If the advertiser or payment processor chooses to restore service as requested in the counter-notice, then the plaintiff can sue the operator of a U.S. website under ordinary jurisdictional principles, or a foreign website under a new in rem theory of jurisdiction. If the court finds that the site is dedicated to the theft of U.S. property as defined by the statute, the court may issue injunctive relief. In addition, the court may issue an order that the plaintiff can then serve on online advertisers and payment processors, which must take technically feasible and reasonable measures to terminate service to the site within five days. An advertiser or processor that fails to comply with such an order is subject to monetary sanctions. Conversely, advertisers and payment processors that comply are afforded immunity from any future, collateral lawsuits that may be filed against them by terminated websites. (2) Section 104 provides a broad grant of immunity to service providers, payment processors, online advertisers, search engines, domain registries, and domain name registrars for voluntarily terminating services, blocking financial transactions, or blocking access to Internet sites, so long the entity reasonably believes that the site in question is a foreign infringing site or a site dedicated to theft of U.S. property, and that the action taken is consistent with the terms of service or other contractual rights. Thus, SOPA encourages firms to shut down, block access to, and stop servicing U.S. and foreign websites based solely on an interested partys unilateral allegation that they are illegal, in the absence of a judicial finding of infringement. There is no mechanism for restitution if a websites property, business, or

reputation has been wrongfully harmed or, indeed, ruined by an entity taking action pursuant to Section 104. In light of the immunity afforded by Section 104, service providers will have strong incentives to shut down websites or terminate relationships with sites merely accused of being dedicated to theft of U.S. property. 6

(3) Section 102 authorizes the Attorney General to sue a foreign infringing site either by name or (if the owner or operator cannot be located) under an in rem theory. The court is authorized to issue a cease-and-desist order, which can then be served on U.S. entities. U.S. service providers receiving such an order are required to prevent access by their U.S. subscribers to the foreign site, by preventing subscribers from resolving to that domain names [IP] address. Search engines must prevent the site from being served as a direct hypertext link. Payment processors must prevent payment transactions between the site and U.S. customers (or customers subject to U.S. jurisdiction). Online advertisers must prevent their networks from providing ads to the foreign website. Each of these entities is required to take technically feasible and reasonable measures to comply within five days of receiving the order. ANALYSIS Several provisions of SOPA violate the First Amendment, and these constitutional violations are inherent in the statute as drafted. The defects are not simply incidental or

occasional imperfections created by unusual applications of the statute. Rather, the flaws arise from the fundamental structure of the bill. (1) The notice-and-termination procedure of Section 103(a) poses grave dangers to protected speech. This provision of the bill would give copyright owners the power to stop online advertisers and credit card processors from doing business with a website, merely by filing a unilateral notice that the site is dedicated to theft of U.S. property even if no court has actually found any infringement. The immunity provisions in the bill create an

overwhelming incentive for advertisers and payment processors to comply with such a request immediately upon receipt.
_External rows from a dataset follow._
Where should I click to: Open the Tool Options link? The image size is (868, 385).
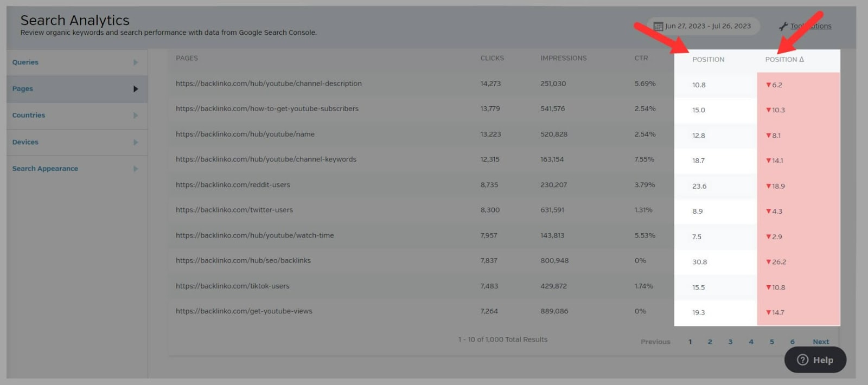[811, 26]
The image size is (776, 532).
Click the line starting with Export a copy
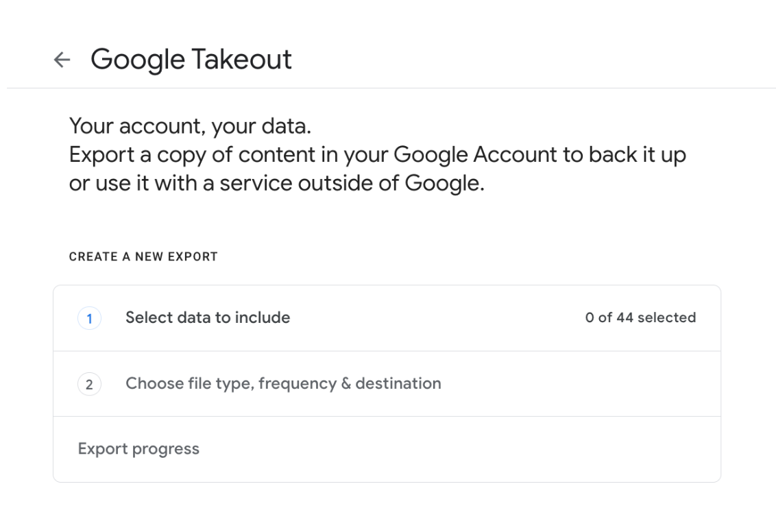pos(377,155)
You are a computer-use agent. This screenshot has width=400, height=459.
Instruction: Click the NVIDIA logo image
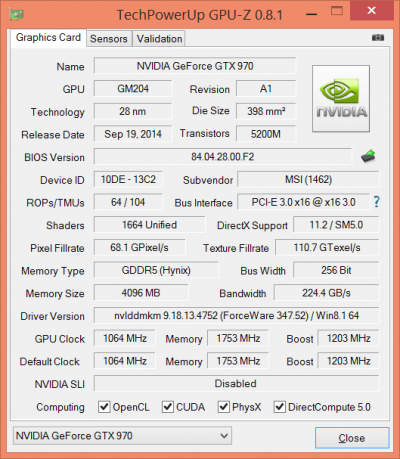(x=341, y=98)
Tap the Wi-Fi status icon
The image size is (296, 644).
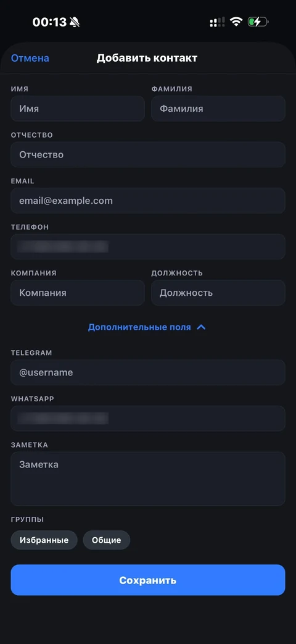point(236,22)
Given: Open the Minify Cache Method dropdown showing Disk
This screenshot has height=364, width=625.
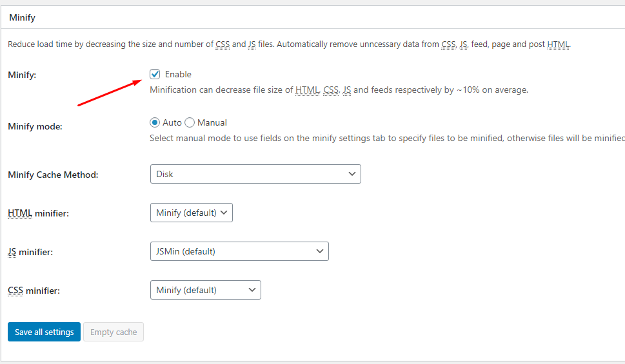Looking at the screenshot, I should 255,174.
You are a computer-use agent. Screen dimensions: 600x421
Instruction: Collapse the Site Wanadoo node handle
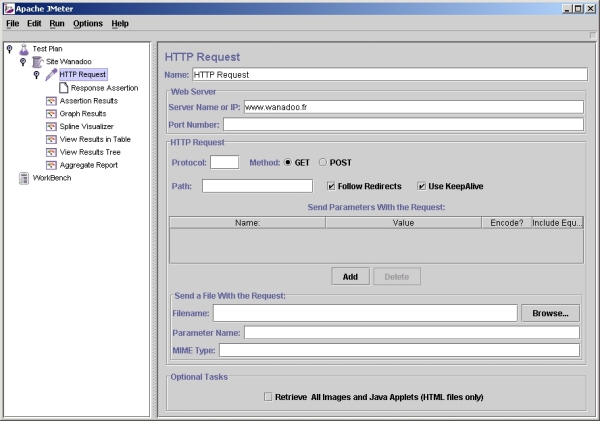click(x=23, y=61)
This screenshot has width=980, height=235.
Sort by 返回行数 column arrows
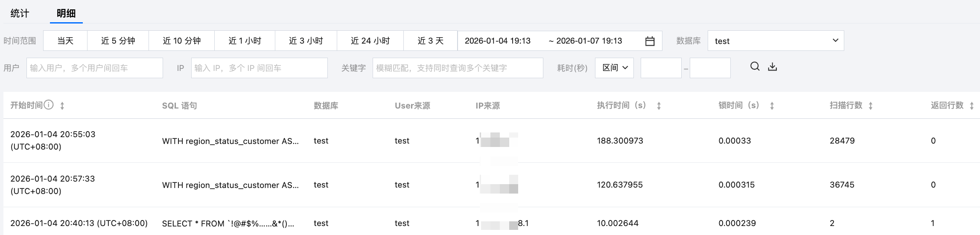[972, 106]
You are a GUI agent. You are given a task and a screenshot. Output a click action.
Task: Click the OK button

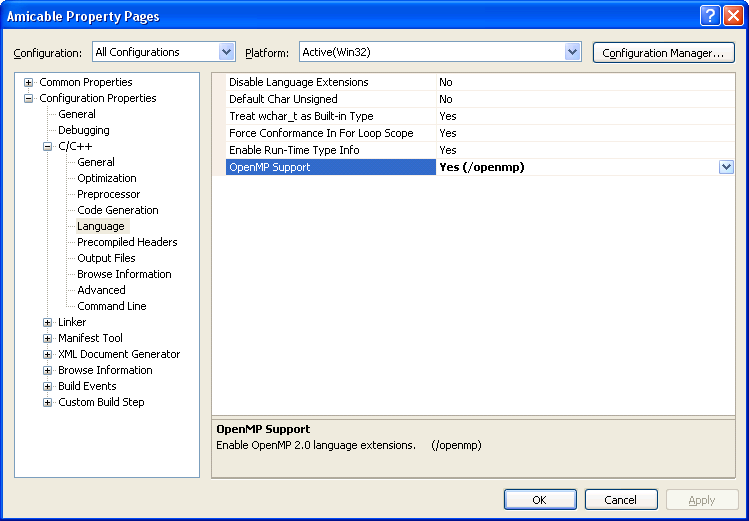[540, 499]
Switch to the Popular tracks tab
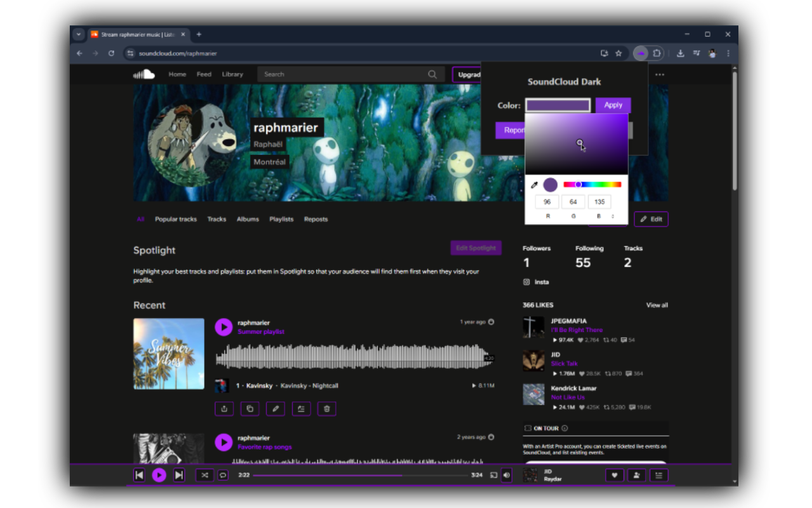Viewport: 812px width, 508px height. coord(176,218)
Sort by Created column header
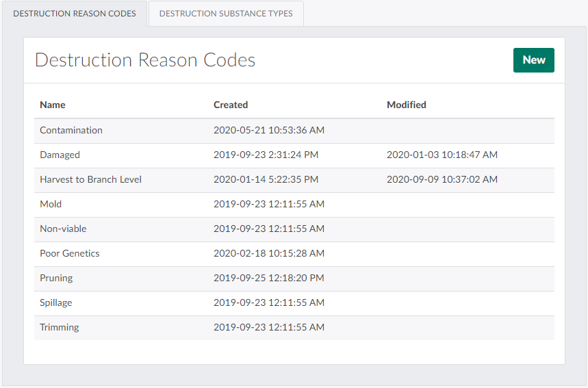 pyautogui.click(x=231, y=105)
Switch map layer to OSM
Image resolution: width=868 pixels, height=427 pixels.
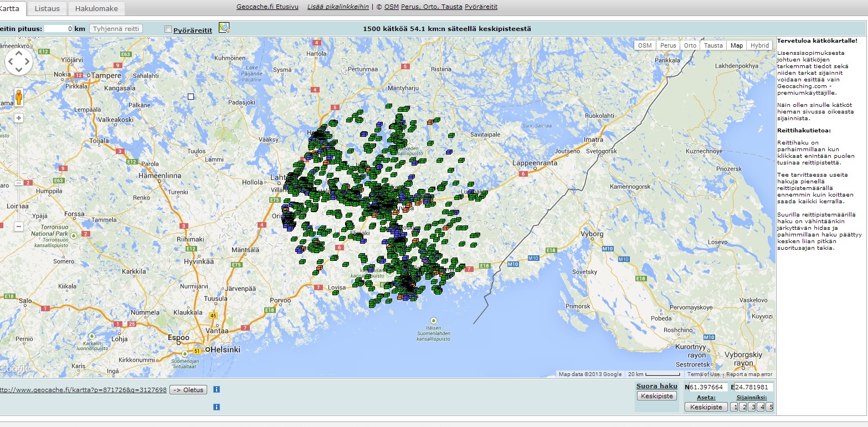pos(645,45)
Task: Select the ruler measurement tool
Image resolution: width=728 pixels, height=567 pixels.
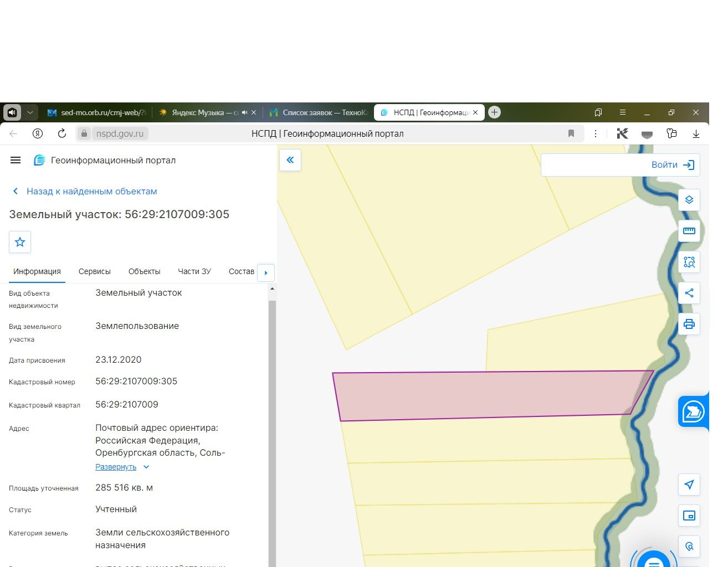Action: (x=689, y=231)
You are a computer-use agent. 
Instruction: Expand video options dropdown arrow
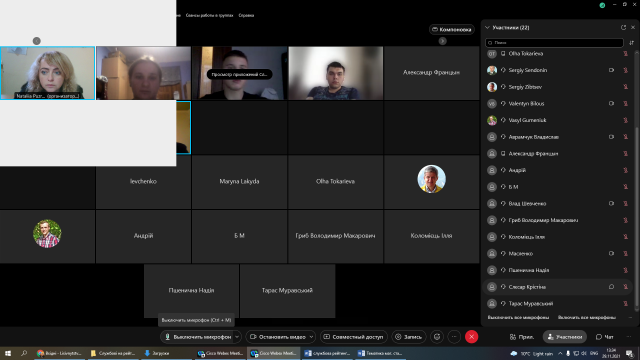[x=311, y=337]
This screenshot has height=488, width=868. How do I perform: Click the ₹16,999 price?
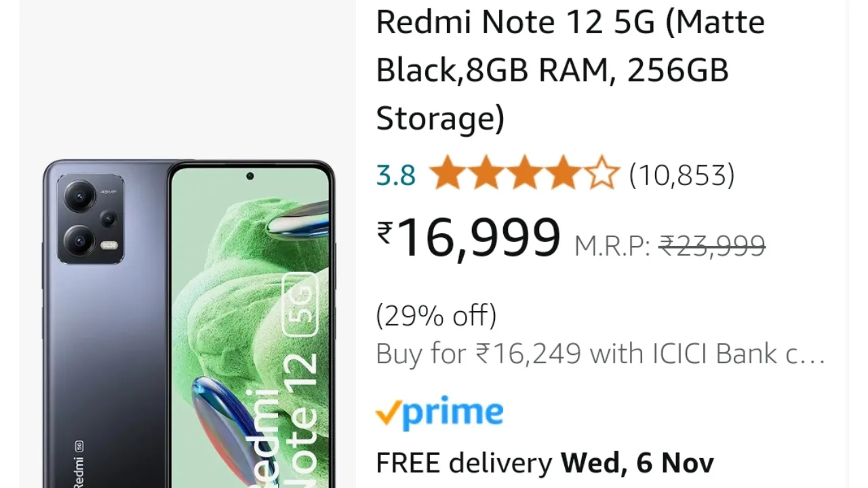pos(469,237)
(a) A procedure that delegates to a private party the power to suppress speech without prior notice and a judicial hearing violates the prior restraint doctrine. [P]rior restraints on speech and publication are the most serious and the least tolerable infringement on First Amendment rights. Nebraska Press Assn. v. Stuart, 427 U.S. 539, 559 (1976). The Supreme Court has made clear that only a judicial determination in an adversary proceeding ensures the necessary sensitivity to freedom of expression [and] only a procedure requiring a judicial determination suffices to impose a valid final restraint. Freedman v.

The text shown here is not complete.